Copy out the lines from the one containing "You are a computer-use agent. Viewport: 356px" to the one containing "[x=103, y=114]", both included, reproducing each character as it appears.

------------------------

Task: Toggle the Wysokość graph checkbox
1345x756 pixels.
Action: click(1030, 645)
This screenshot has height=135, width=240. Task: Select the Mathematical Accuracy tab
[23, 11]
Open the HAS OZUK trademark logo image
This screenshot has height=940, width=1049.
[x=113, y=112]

------------------------

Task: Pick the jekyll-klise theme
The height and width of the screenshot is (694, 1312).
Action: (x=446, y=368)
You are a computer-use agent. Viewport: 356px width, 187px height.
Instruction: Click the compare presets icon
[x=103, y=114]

------------------------

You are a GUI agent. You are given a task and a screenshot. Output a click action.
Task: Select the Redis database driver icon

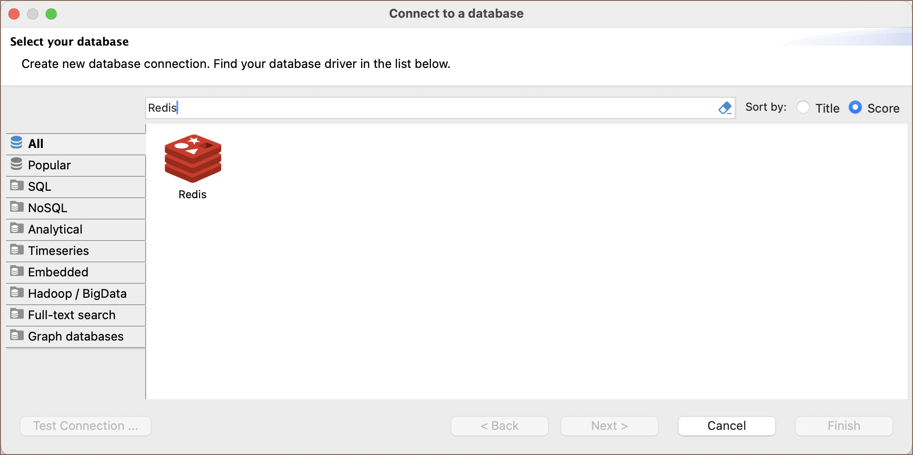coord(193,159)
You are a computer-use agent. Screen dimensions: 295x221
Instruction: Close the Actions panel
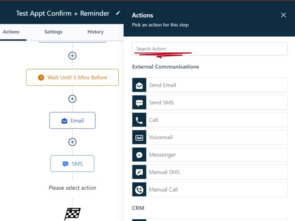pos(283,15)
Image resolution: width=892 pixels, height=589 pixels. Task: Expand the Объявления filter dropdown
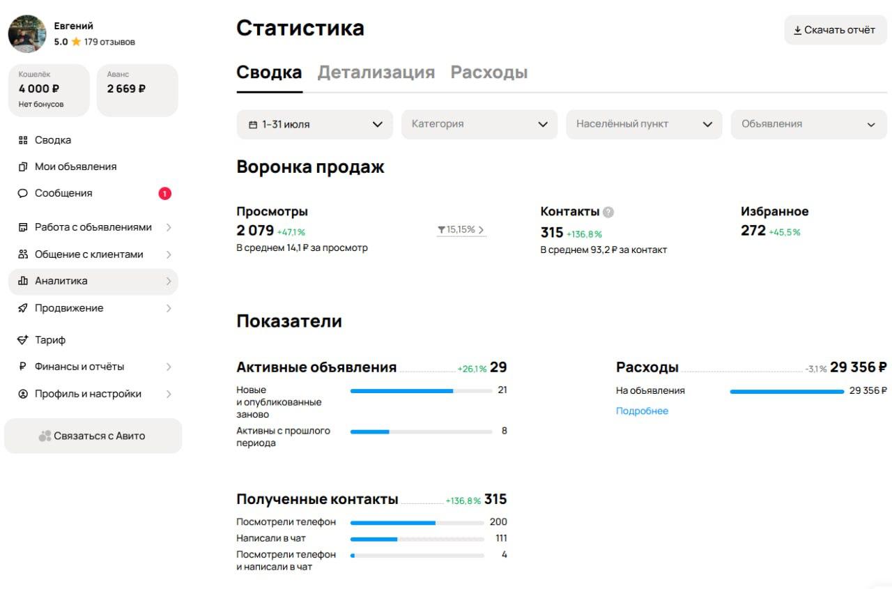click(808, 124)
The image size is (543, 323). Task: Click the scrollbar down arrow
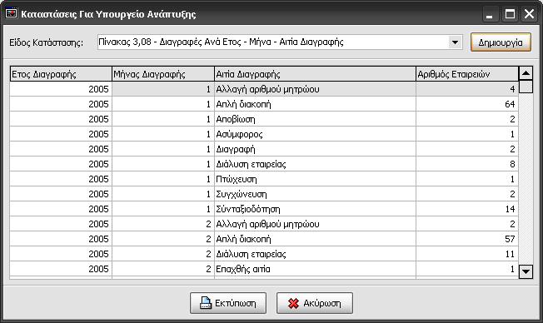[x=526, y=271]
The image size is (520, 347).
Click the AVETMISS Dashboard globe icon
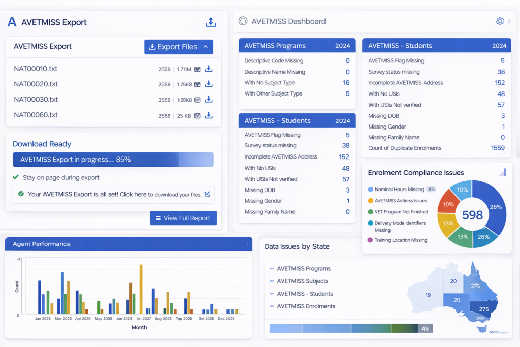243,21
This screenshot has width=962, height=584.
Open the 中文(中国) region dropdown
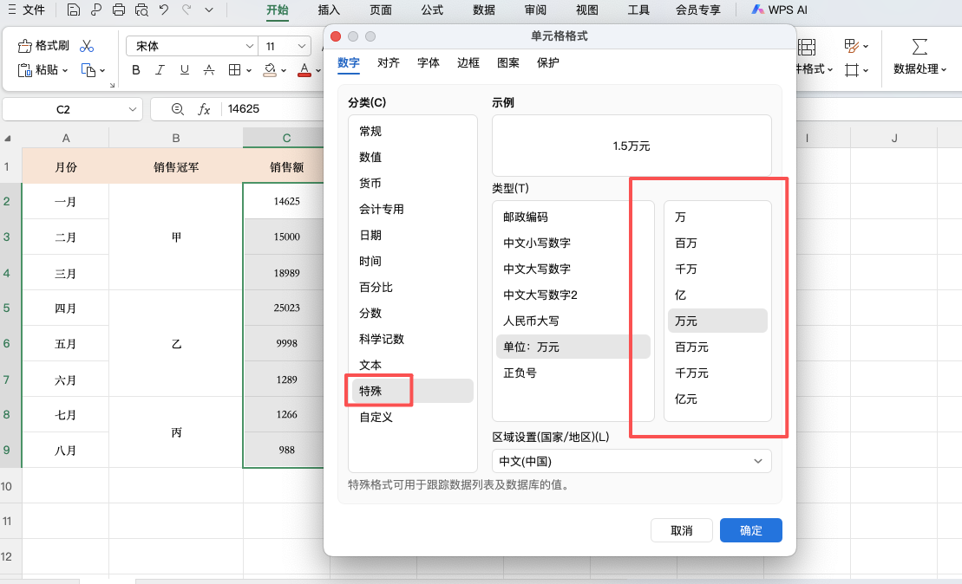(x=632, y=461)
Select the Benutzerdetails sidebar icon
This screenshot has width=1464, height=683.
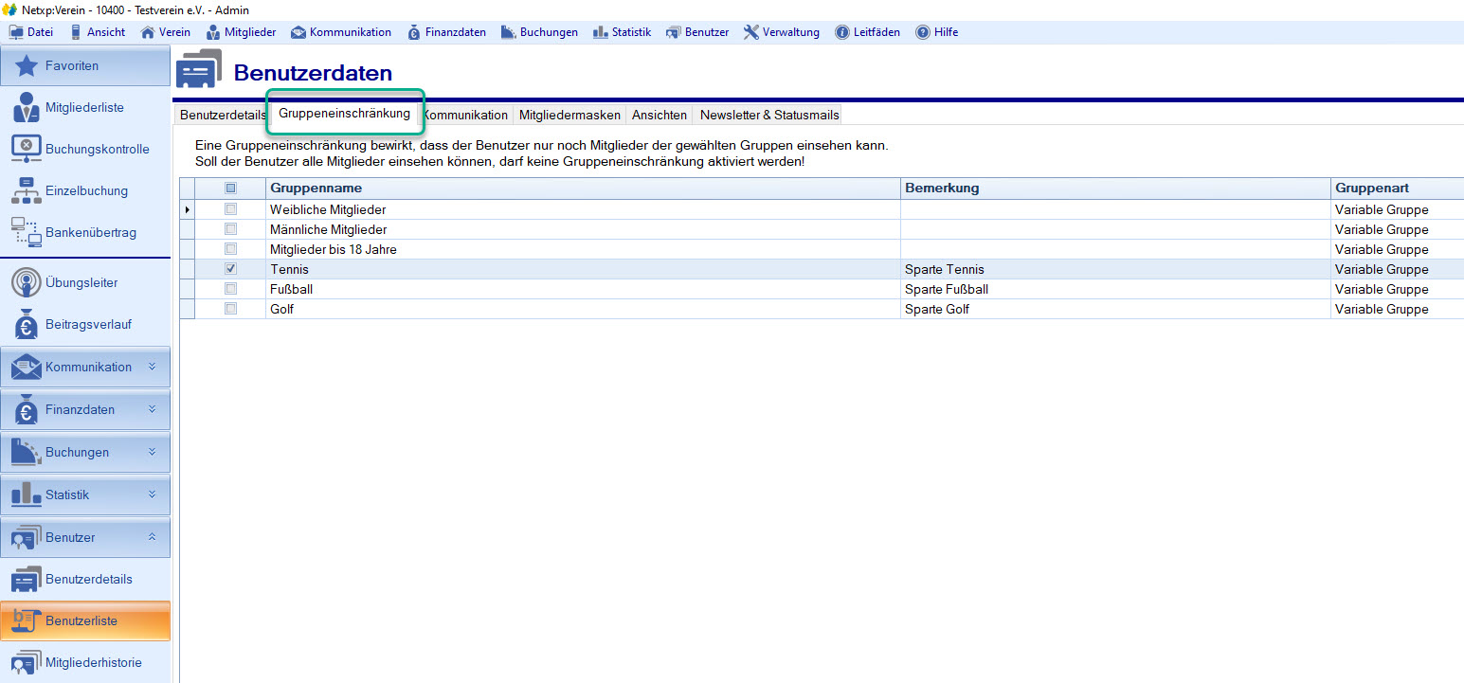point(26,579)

------------------------

> [Exercise result]
You are a computer-use agent. Viewport: 356px width, 187px height.
Instruction: Click the compare presets icon
[x=103, y=114]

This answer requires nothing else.